At study entry, baseline clinical assessments included the 21-item Hamilton Depression Rating Scale (Ham-D)12
and the Clinical Global Impressions (CGI) Severity of Illness and Global Improvement scales.13
Subjects were then treated with sertraline, 50 mg daily (n
= 8), sertraline, 100 mg daily (n
= 4), or fluoxetine, 20 mg daily (n
= 7), with medication and dose assigned alternately, that is, patient 1 received sertraline, 50 mg, patient 2, sertraline, 100 mg, and patient 3, fluoxetine, but openly. At 6 weeks, subjects with a Ham-D score above 7 and a CGI Global Improvement score above 1 (less than “marked improvement”) had their daily doses increased to sertraline, 100 mg daily, sertraline, 200 mg daily, or fluoxetine, 40 mg daily, respectively. Total treatment time was 10 weeks. Although subjects were assessed every 2 weeks for 10 weeks, in this report, only the final CGI scores (both severity and improvement subscales) and Ham-D will be considered. Ham-D scores were assessed by research assistants and physicians who all had previous rating training.
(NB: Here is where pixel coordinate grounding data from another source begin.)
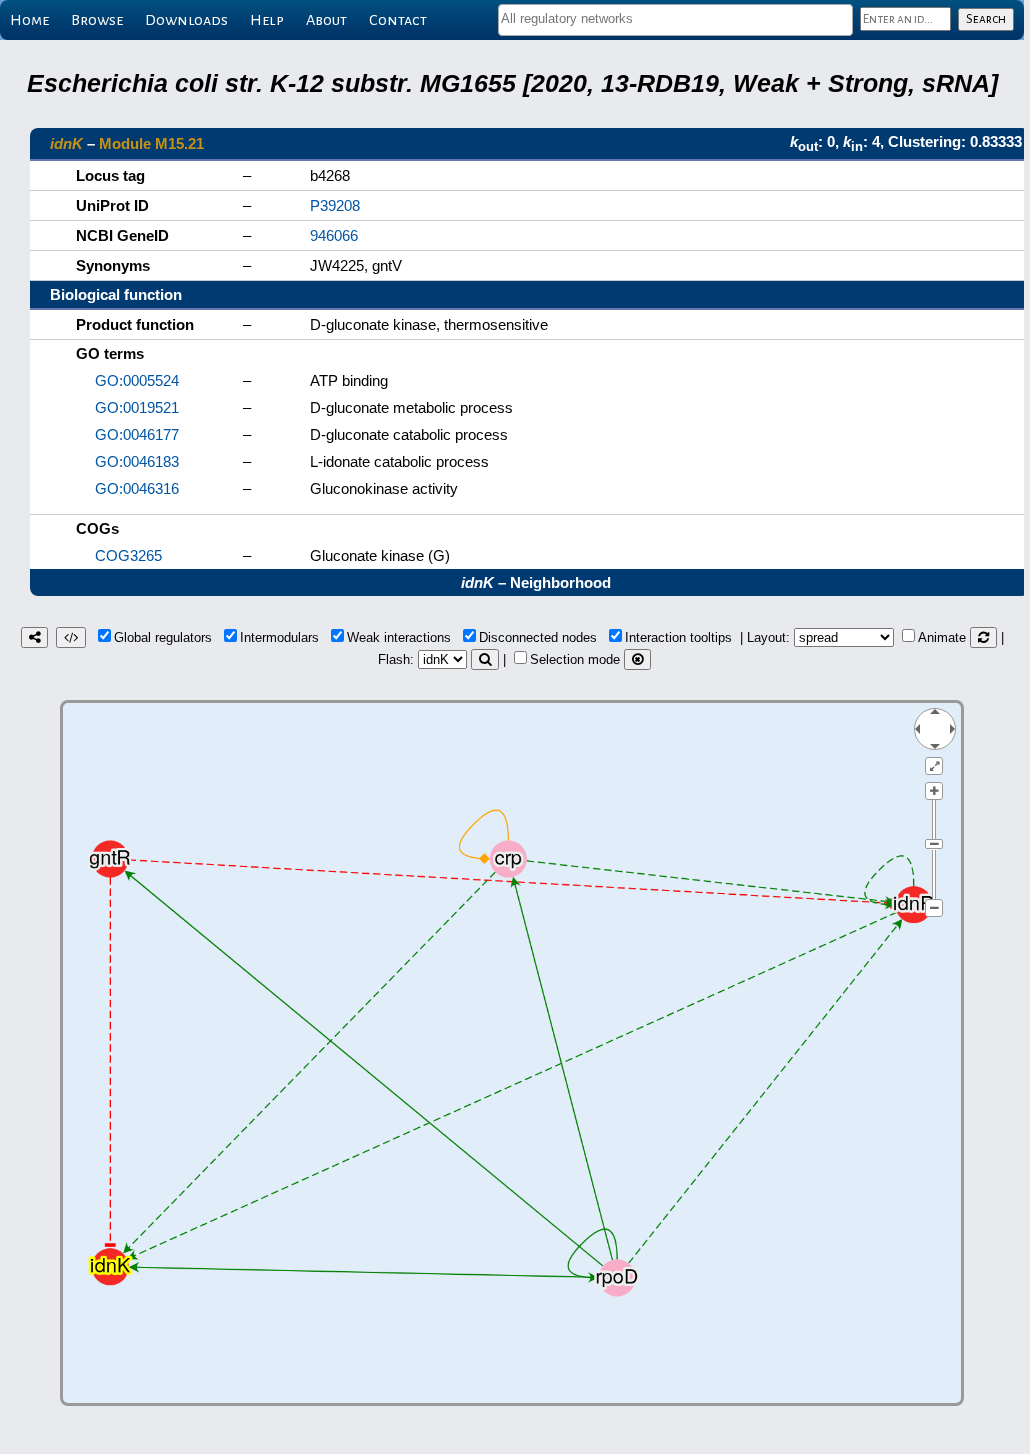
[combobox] (675, 20)
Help (267, 20)
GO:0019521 (137, 407)
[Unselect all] (637, 659)
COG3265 (128, 555)
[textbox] (675, 18)
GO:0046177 (137, 434)
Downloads (186, 20)
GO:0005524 (137, 380)
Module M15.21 (151, 143)
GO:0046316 (137, 488)
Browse (97, 20)
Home (29, 20)
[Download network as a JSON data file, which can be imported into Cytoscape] (71, 637)
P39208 (335, 205)
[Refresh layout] (983, 637)
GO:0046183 (137, 461)
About (326, 20)
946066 (334, 235)
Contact (398, 20)
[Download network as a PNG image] (34, 637)
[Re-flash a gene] (485, 659)
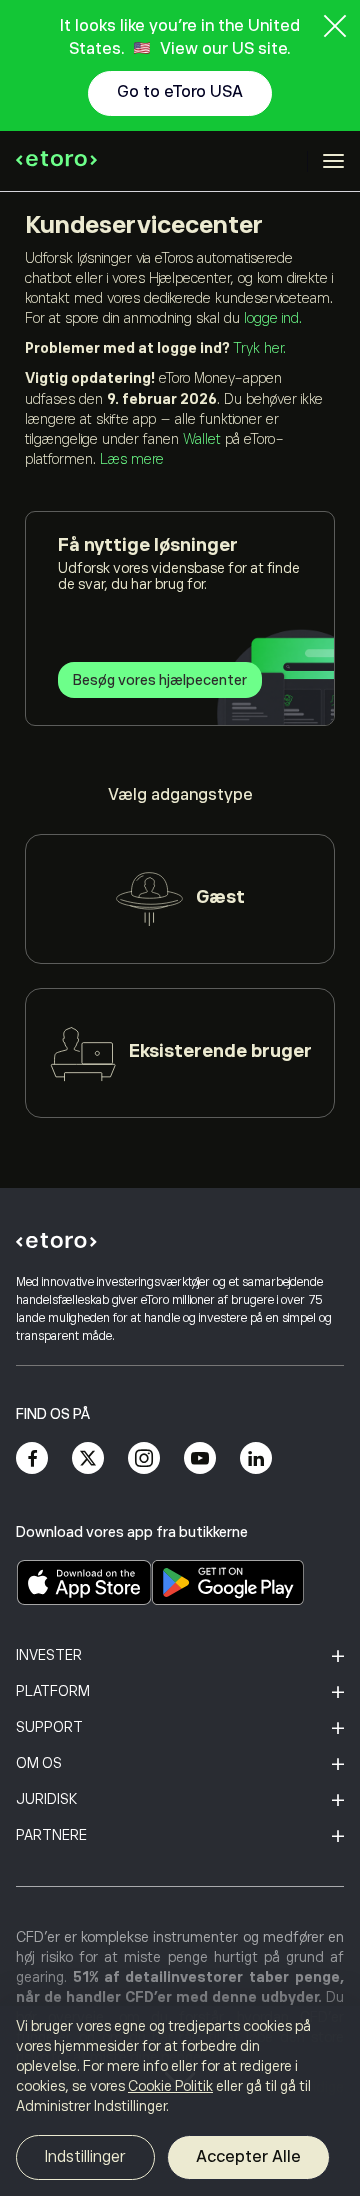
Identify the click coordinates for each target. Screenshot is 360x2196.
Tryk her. (259, 348)
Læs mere (132, 459)
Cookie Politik (170, 2086)
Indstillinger (85, 2157)
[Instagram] (144, 1458)
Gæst (220, 897)
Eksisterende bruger (220, 1051)
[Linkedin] (256, 1458)
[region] (180, 2101)
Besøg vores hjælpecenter (160, 680)
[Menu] (333, 161)
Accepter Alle (248, 2157)
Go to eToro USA (180, 92)
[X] (88, 1458)
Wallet (202, 439)
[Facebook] (32, 1458)
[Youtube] (200, 1458)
At baseline, thyroid indices were measured using standard venipuncture techniques: TSH was assessed using solid-phase immunoradiometric assay, T4 by radioimmunoassay (RIA), T3 by RIA and free T4 by rabbit anti-T4 antibody (Diagnostic Products Kit). For all assays, the intra-assay and interassay variation were less than 10%. Thyroid tests were batch run. At the end of the study, the same thyroid indices were measured again. Two subjects did not complete the post- treatment thyroid measurements. Our sample, therefore, includes 19 subjects at baseline (12 on sertraline and 7 on fluoxetine) and post-treatment clinical evaluation, of whom 17 underwent thyroid evaluations both before and after treatment.
Hormone levels were screened for distributional properties and determined to be appropriate for parametric analysis. Paired t tests were used to evaluate changes in levels of TSH, T4, T3 and free T4 before and after treatment for the 17 patients with values from both time points. Response to treatment was measured by the change in Ham-D scores from before and after treatment, with positive values reflecting improvement in Ham-D symptoms. A stepwise regression analysis was used to predict improvement in Ham-D scores, with baseline values for TSH, T4, T3 and free T4 as the independent variables (n = 19).